Items listed in a dataset:
* Begin *

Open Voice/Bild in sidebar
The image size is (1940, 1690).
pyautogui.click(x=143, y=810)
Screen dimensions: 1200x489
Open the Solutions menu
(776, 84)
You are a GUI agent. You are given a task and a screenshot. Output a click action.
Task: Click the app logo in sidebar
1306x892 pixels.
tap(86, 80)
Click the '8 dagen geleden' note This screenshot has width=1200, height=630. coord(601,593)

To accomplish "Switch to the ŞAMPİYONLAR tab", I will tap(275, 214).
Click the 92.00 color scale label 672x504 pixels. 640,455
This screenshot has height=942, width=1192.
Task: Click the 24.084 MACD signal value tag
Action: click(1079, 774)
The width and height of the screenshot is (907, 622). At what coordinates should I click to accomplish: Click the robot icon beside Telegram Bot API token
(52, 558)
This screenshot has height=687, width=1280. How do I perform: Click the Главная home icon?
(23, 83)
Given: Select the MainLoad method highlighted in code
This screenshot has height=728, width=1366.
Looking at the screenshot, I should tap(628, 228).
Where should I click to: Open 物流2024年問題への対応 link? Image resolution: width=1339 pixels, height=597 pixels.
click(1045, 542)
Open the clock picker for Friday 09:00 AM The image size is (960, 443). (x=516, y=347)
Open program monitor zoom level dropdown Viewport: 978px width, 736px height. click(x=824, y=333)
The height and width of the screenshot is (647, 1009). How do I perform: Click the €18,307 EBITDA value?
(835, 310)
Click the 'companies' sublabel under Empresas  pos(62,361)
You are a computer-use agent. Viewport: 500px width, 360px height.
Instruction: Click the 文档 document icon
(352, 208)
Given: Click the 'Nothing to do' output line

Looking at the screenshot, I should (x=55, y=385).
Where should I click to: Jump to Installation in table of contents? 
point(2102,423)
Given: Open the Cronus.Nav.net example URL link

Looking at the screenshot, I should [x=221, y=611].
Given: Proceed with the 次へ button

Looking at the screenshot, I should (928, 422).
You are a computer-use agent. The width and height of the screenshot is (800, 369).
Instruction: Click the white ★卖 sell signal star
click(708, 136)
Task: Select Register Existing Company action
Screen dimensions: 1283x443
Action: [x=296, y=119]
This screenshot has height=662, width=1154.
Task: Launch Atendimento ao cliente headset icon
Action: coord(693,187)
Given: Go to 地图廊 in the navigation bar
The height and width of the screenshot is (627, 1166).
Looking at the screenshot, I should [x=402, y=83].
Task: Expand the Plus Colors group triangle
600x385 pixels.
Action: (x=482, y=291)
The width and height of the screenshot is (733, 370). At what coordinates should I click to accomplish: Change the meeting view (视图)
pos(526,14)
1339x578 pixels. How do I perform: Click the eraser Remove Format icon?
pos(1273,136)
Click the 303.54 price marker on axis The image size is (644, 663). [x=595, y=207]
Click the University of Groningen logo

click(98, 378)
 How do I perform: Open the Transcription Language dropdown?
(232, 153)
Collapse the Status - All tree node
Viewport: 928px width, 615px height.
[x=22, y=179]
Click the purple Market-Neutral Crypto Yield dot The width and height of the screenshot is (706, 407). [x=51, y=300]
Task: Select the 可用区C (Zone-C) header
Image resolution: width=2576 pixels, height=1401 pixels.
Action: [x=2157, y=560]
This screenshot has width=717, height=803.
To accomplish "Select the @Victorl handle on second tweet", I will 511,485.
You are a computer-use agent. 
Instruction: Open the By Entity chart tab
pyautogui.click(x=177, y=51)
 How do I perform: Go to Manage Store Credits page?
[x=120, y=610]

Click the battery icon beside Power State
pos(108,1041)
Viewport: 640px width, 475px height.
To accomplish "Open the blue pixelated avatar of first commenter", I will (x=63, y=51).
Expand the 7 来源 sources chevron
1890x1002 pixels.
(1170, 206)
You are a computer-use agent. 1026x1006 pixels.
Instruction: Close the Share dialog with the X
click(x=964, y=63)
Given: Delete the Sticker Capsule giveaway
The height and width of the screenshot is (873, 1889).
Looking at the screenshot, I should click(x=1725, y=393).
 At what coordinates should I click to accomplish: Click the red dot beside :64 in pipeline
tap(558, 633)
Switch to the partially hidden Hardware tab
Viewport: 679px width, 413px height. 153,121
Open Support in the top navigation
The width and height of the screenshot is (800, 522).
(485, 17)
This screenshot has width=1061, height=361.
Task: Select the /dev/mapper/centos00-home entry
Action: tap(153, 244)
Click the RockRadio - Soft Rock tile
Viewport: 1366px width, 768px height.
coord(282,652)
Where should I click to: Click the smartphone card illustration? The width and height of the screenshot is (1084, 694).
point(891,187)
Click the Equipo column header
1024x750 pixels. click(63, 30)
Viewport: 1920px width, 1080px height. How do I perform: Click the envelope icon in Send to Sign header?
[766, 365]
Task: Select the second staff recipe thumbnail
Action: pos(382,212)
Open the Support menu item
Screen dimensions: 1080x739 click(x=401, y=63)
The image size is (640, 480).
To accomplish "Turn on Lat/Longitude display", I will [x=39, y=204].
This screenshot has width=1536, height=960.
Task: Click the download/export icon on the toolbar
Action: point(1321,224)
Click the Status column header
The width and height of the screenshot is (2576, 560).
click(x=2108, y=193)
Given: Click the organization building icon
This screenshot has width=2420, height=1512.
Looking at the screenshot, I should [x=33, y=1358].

* End *

#### [WHAT TO PRODUCE]
In how many lines of the records above does the string "navigation" appear, with case counting? Reply with the number alone.

#### [RESPONSE]
2